Work order A
Quote everything in the case report from "2. Case presentation" down to "for this patient.".
Work order B
List the headings of the sections inside the abstract of the case report, not counting the heading "Abstract" itself.

Passage for review
- Opening Delimiter -
Abstract
Rationale:
Epidural hematomas can develop following intrathecal puncture, spinal vascular malformation, or spontaneous hemorrhage. Prompt recognition of symptoms and referral to neurosurgical services are crucial for recovery. We report a rare case of delayed removal of an epidural hematoma that resulted in good patient outcomes.
Patient concerns:
A 69-year-old woman weighing 58 kg presented with back pain that had persisted for 12 years. Her medical history was notable for hypertension. Cervical computed tomography angiography indicated a giant abdominal aortic aneurysm measuring 11.58 × 17.34 × 13.00 cm in her abdominal cavity. Stent graft implantation was scheduled by the interventional therapy group to treat her abdominal aortic aneurysm under single-dose spinal anesthesia. Postoperatively, the patient complained of numbness and swelling of her lower extremities, with progressive paralysis developing in both legs accompanied with sensory disturbances.
Diagnoses:
Delayed magnetic resonance imaging detected an epidural hematoma.
Interventions:
Eighty hours after the onset of sensorimotor symptoms, lumbar decompression and removal of the hematoma were performed via laminectomy under general anesthesia.
Outcomes:
The patient was discharged 2 months after the operation with a 3/5 score on the Muscle Strength Grading System.
Lessons:
Laminectomy may be effective in achieving a good prognosis despite a considerable delay in diagnosis.
Keywords: aortic aneurysm, epidural hematoma, spinal anesthesia
1. Introduction
Epidural hematoma may result from an intrathecal puncture (either needle or catheter) to the blood vessels, congenital vascular malformation, or spontaneous hemorrhage.[1,2] Clinical symptoms vary in accordance with the degree of spinal compression. In patients using anticoagulant drugs, intrathecal anesthesia is a common cause of epidural hematoma in the clinic.[3] Once diagnosed, prompt intervention with laminectomy within 8 h of onset is crucial to recovery.[4] Failure to appropriately manage an epidural hematoma often results in permanent neurological injury. We present a case in which good outcomes were achieved despite delayed removal of an epidural hematoma in a patient who underwent stent graft implantation for an abdominal aortic aneurysm.
2. Case presentation
A 69-year-old woman weighing 58 kg presented with back pain that had persisted for 12 years. Her medical history was remarkable for hypertension, which was treated with compound hypotensive tablets. Cervical computed tomography angiography showed an abdominal aortic aneurysm measuring 11.58 × 17.34 × 13.00 cm in her abdominal cavity (Fig. 1). Routine preoperative laboratory tests revealed that she had normal hemoglobin concentration (126 g/L); normal blood coagulation function, with a prothrombin time of 11.2 s; and a normal platelet count (163 × 109/L), but had a compromised pulmonary function, with an elevated PaCO2 (52.6 mm Hg). Anticoagulants were not prescribed perioperatively for this patient.
- Closing Delimiter -
Data
- Opening Delimiter -
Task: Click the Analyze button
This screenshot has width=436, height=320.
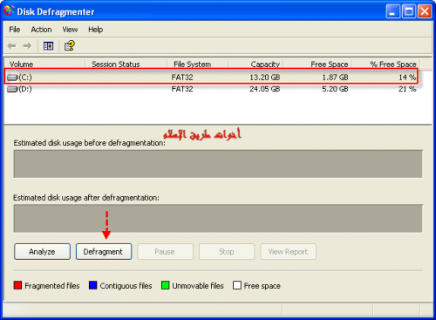Action: coord(42,252)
- Closing Delimiter -
Task answer A
2. Case presentation
A 69-year-old woman weighing 58 kg presented with back pain that had persisted for 12 years. Her medical history was remarkable for hypertension, which was treated with compound hypotensive tablets. Cervical computed tomography angiography showed an abdominal aortic aneurysm measuring 11.58 × 17.34 × 13.00 cm in her abdominal cavity (Fig. 1). Routine preoperative laboratory tests revealed that she had normal hemoglobin concentration (126 g/L); normal blood coagulation function, with a prothrombin time of 11.2 s; and a normal platelet count (163 × 109/L), but had a compromised pulmonary function, with an elevated PaCO2 (52.6 mm Hg). Anticoagulants were not prescribed perioperatively for this patient.

Task answer B
Rationale
Patient concerns
Diagnoses
Interventions
Outcomes
Lessons